Add configurable datasets to Data Catalog YAML configuration file for each
dataset in a registered pipeline if it is missing from the `DataCatalog`.
The catalog configuration will be saved to
`<conf_source>/<env>/catalog/<pipeline_name>.yml` file.
Configure the project defaults in `src/<project_name>/settings.py` with this
dict.
Options:
-e, --env TEXT Environment to create Data Catalog YAML file in.
Defaults to `base`.
-p, --pipeline TEXT Name of a pipeline. [required]
-h, --help Show this message and exit.
Using the
kedro-spaceflights
example, running kedro auto-catalog -p __default__
yields the following
catalog in conf/base/catalog/__default__.yml
X_test:
filepath: data/X_test.pq
type: pandas.ParquetDataSet
X_train:
filepath: data/X_train.pq
type: pandas.ParquetDataSet
y_test:
filepath: data/y_test.parquet
type: pandas.ParquetDataSet
y_train:
filepath: data/y_train.parquet
type: pandas.ParquetDataSet
If we use the example configuration with "subdirs": ["raw", "intermediate", "primary"]

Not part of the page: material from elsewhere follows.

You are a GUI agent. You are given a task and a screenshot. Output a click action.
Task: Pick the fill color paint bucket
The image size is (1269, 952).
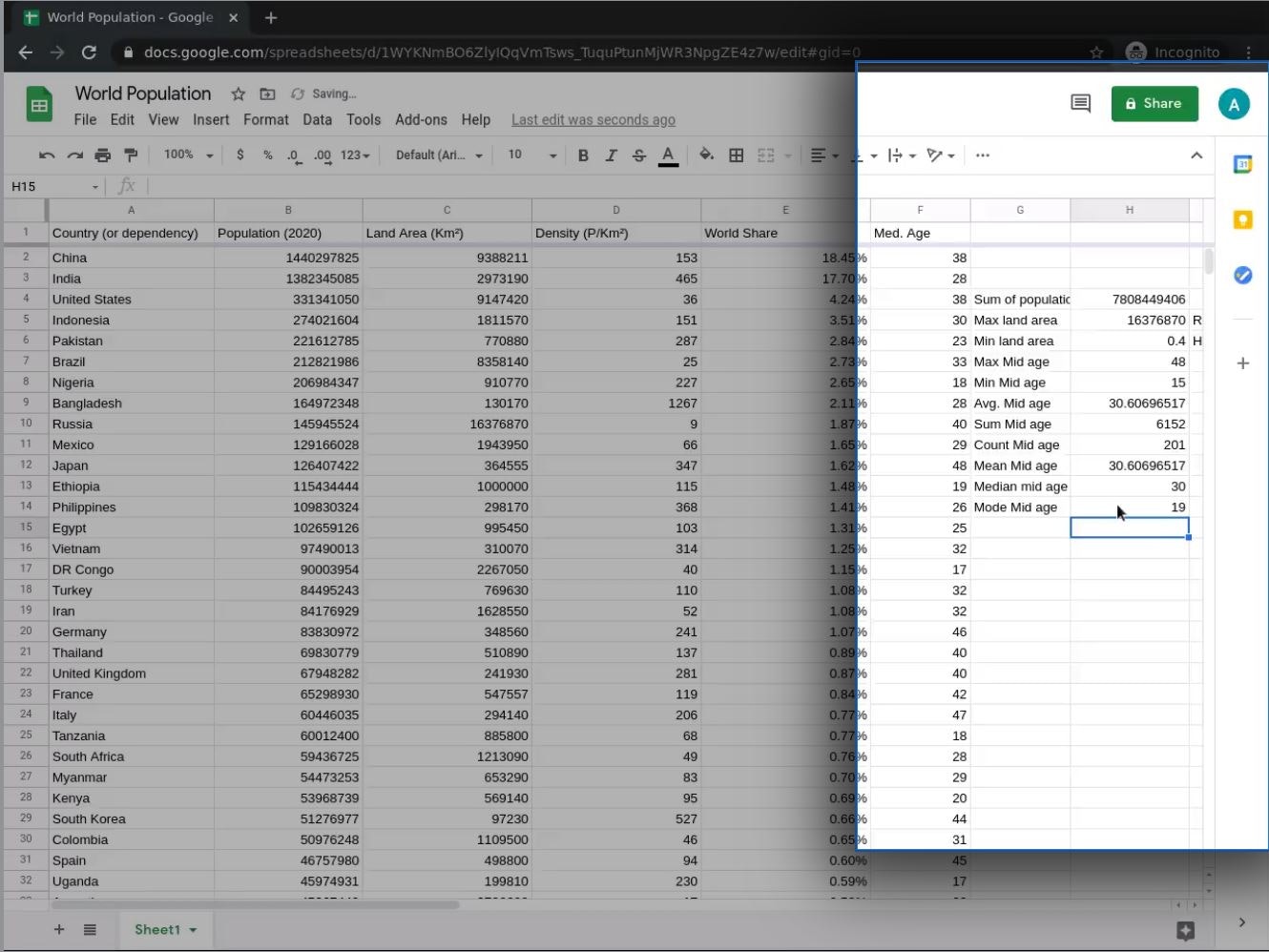(706, 155)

and "layers": ["raw", "intermediate", "primary"]
, it will convert
any leading subdir/layer in your dataset name into a directory. If we change y_test
to raw_y_test
, it will put y_test.parquet
in the raw
directory, and in the raw layer.
raw_y_test:
filepath: data/raw/y_test.parquet
layer: raw
type: pandas.ParquetDataSet
kedro-auto-catalog
is distributed under the terms of the MIT license.